Techniques to reduce IO - partitioning and compression

Last time I wrote a few general notes about the storage of fact and reference data. I now will look at partitioning and compression in slightly more detail

Partitioning is a way to divide a large table into separately managed chunks; the contents of each chuck being determined by the partitioning key. Although it is possible to create a table with a single partition (and this does have uses!) most partitioned tables would have multiple partitions. With Oracle there are three possible type of partition key: Hash, Range, and List. Other database vendors also offer partitioning, most recently it was Microsoft with range partitioning in SQL Server 2005, however the partitioning from most vendors is offen restricted to one type (and usually hash)
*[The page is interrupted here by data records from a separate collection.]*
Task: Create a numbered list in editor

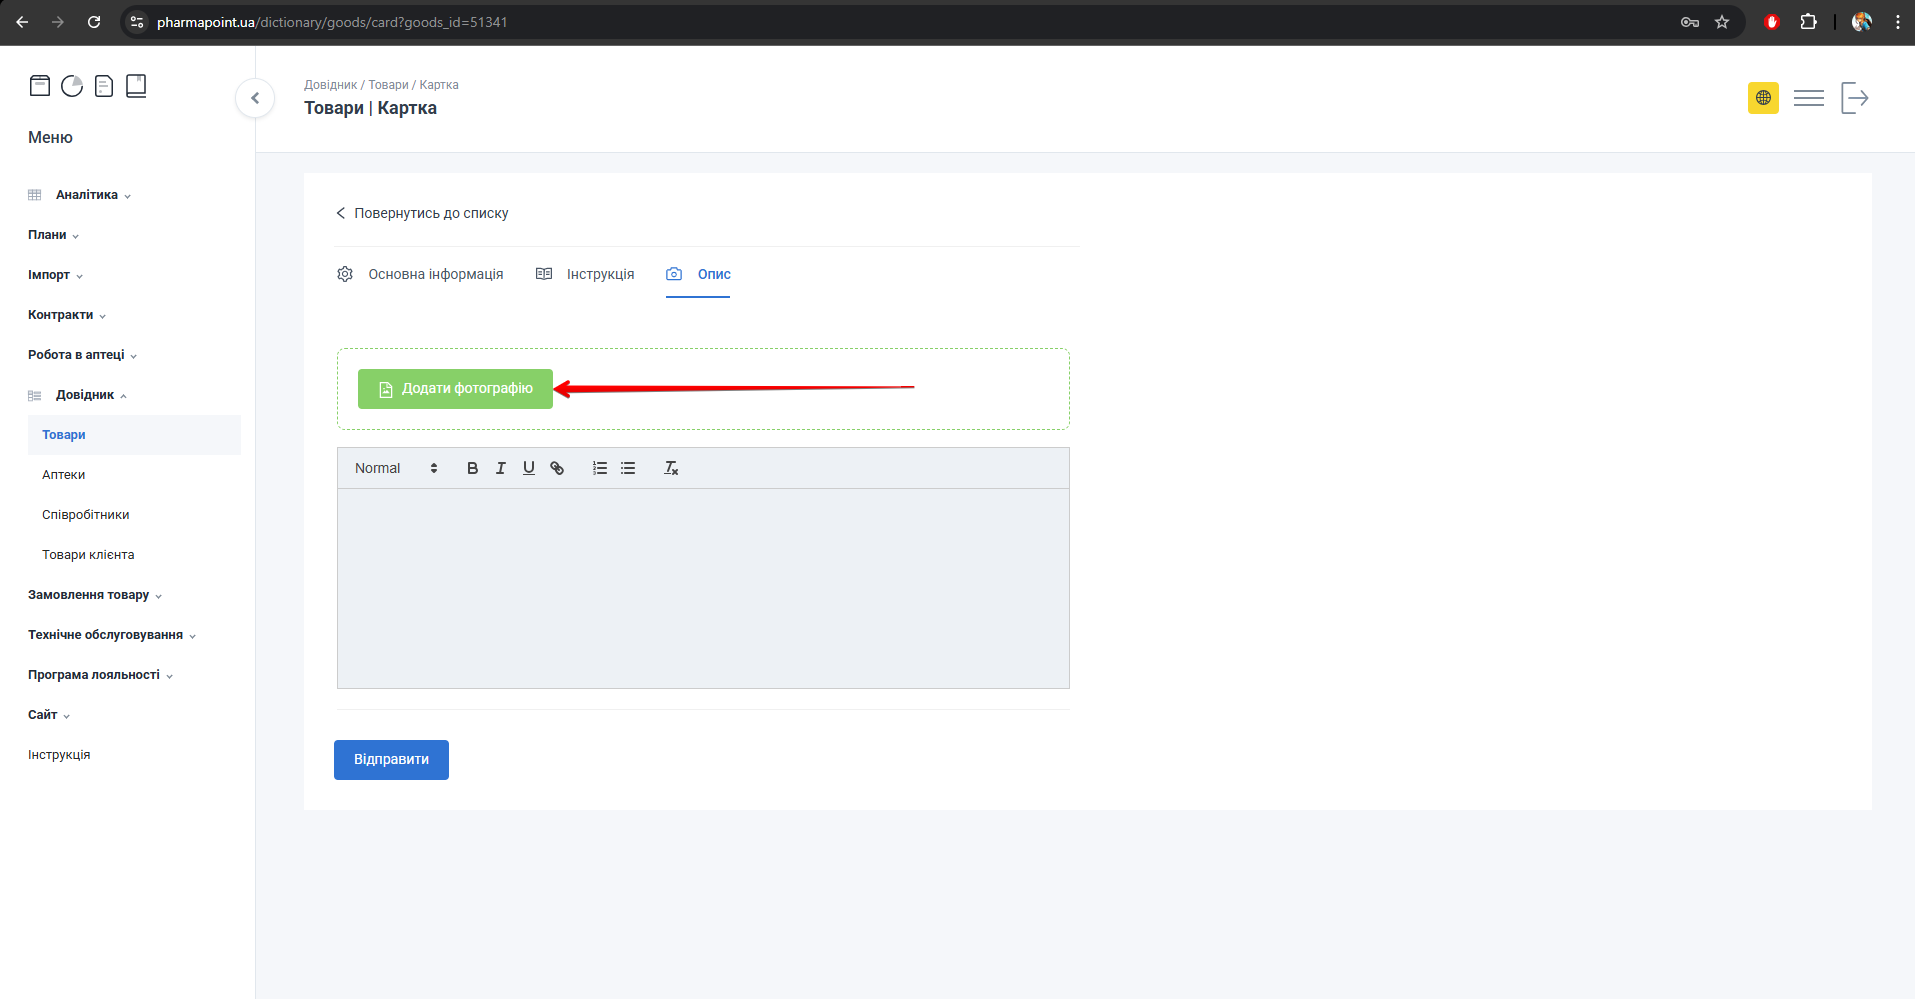Action: coord(599,468)
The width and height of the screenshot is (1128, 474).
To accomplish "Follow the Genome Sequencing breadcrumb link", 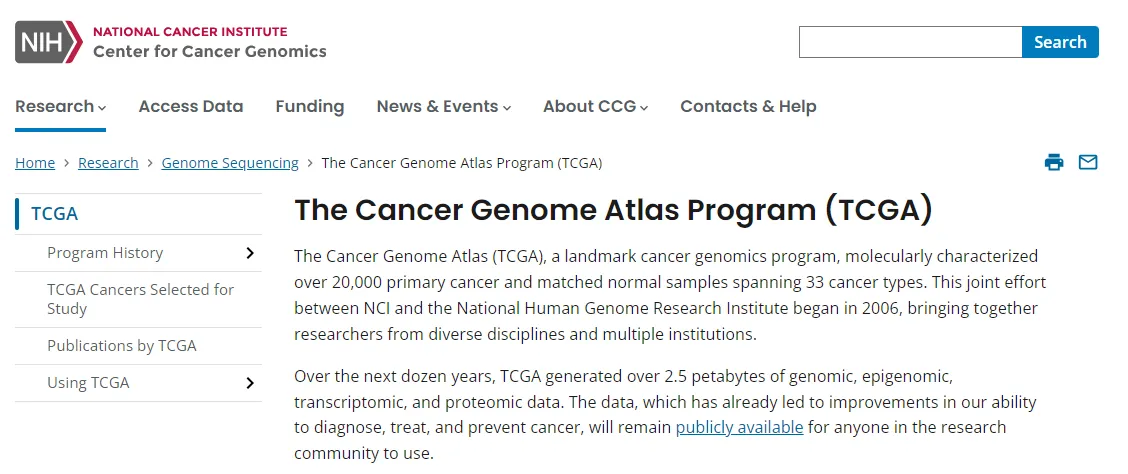I will (x=230, y=163).
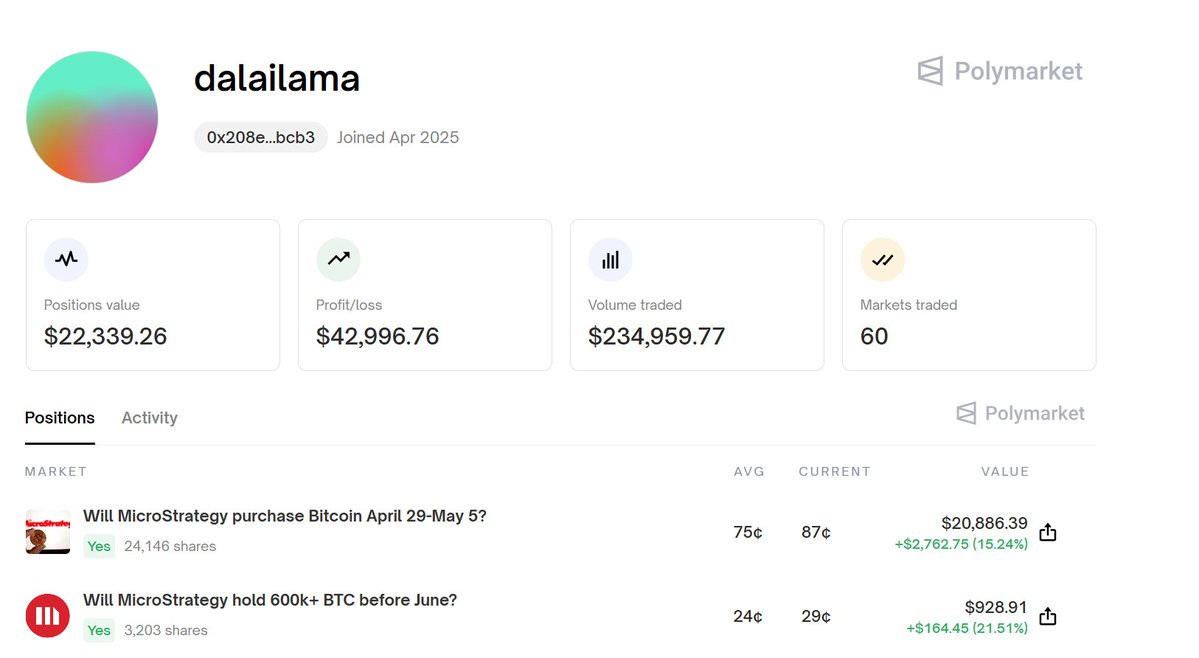Click the dalailama username heading

[x=277, y=78]

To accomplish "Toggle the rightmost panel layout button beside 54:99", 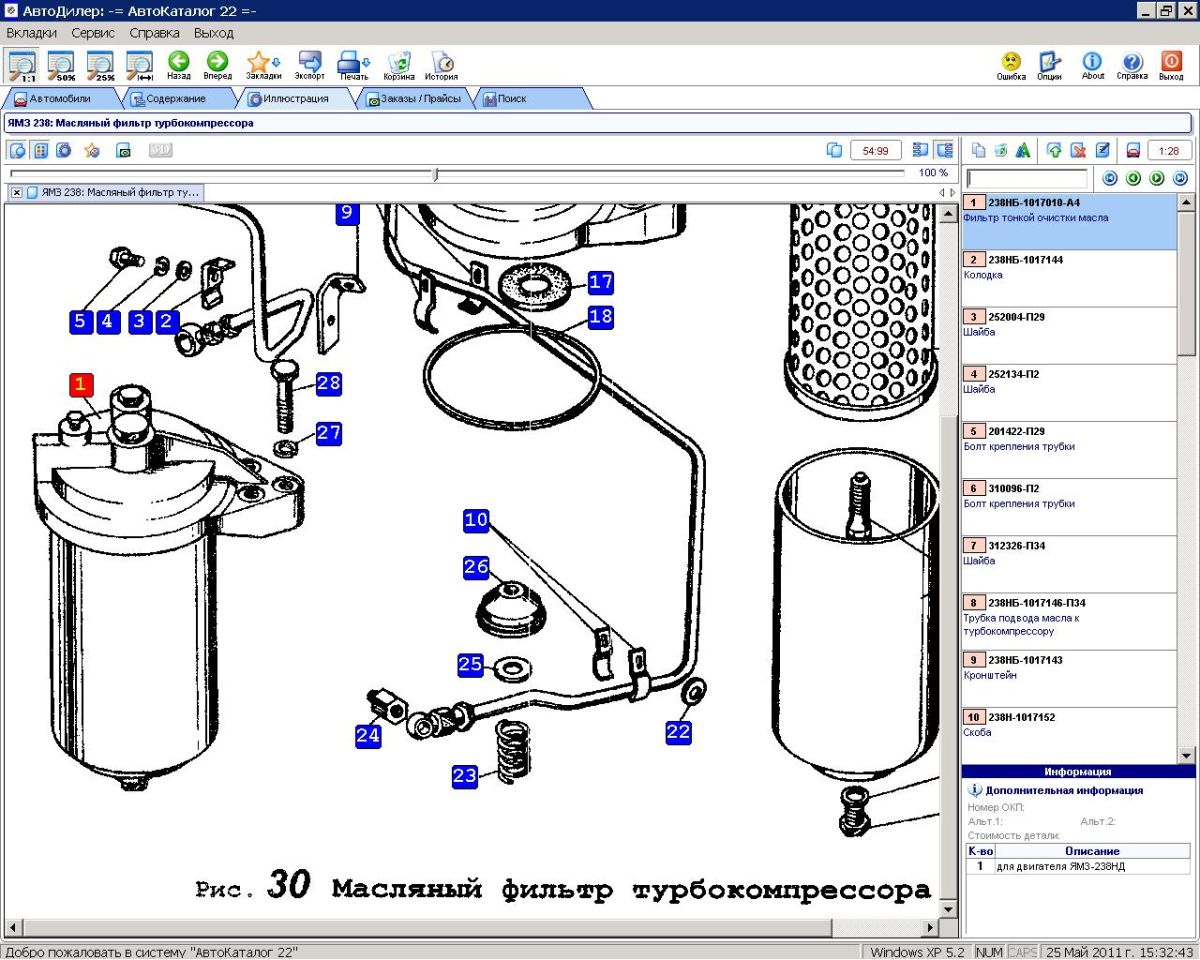I will (944, 150).
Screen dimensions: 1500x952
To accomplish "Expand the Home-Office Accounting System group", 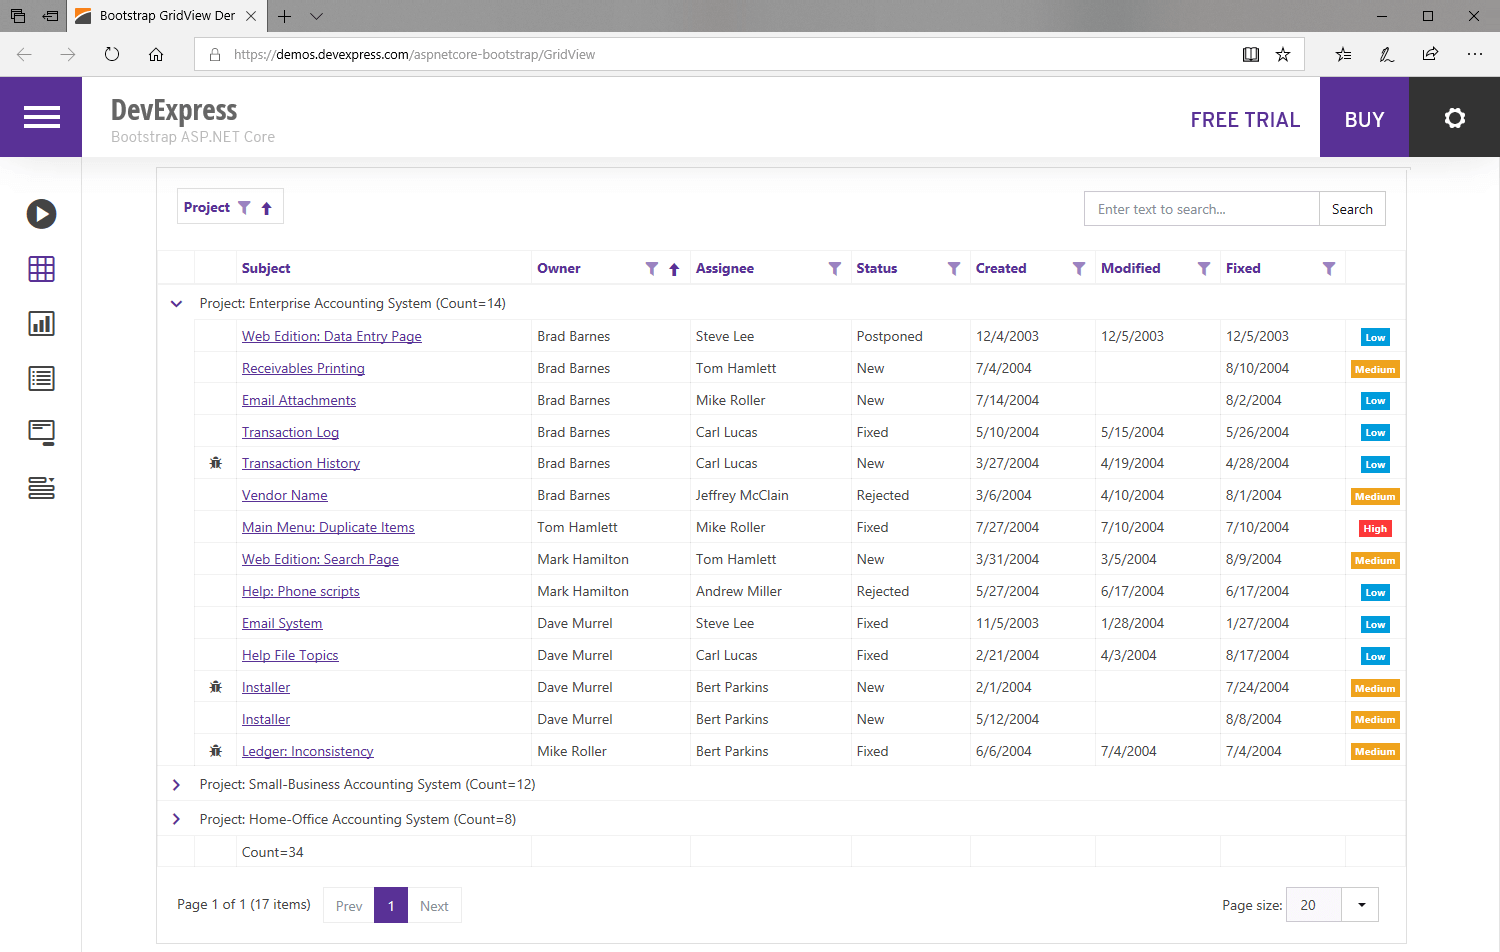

Range and list partitions are perhaps simplest to understand; each table has a key column (or columns in the case of a compound key) rows being allocated to partitions based on the value of the key. In the case of range we store values less than the partition's key maximum value, and for list we store rows where the key matches a value in the list for the partition. With hash partitioning the column value is first hashed to determine which partition to use. The hashing algorithm works best if there is an exact power of two partitions in a table. Composite partitioning is also possible; here the partitions are further sub-divided into sub-partitions. In Oracle 8i, sub-partitions where limited to hash, but 10g we can also use list (but not range) sub-partitions.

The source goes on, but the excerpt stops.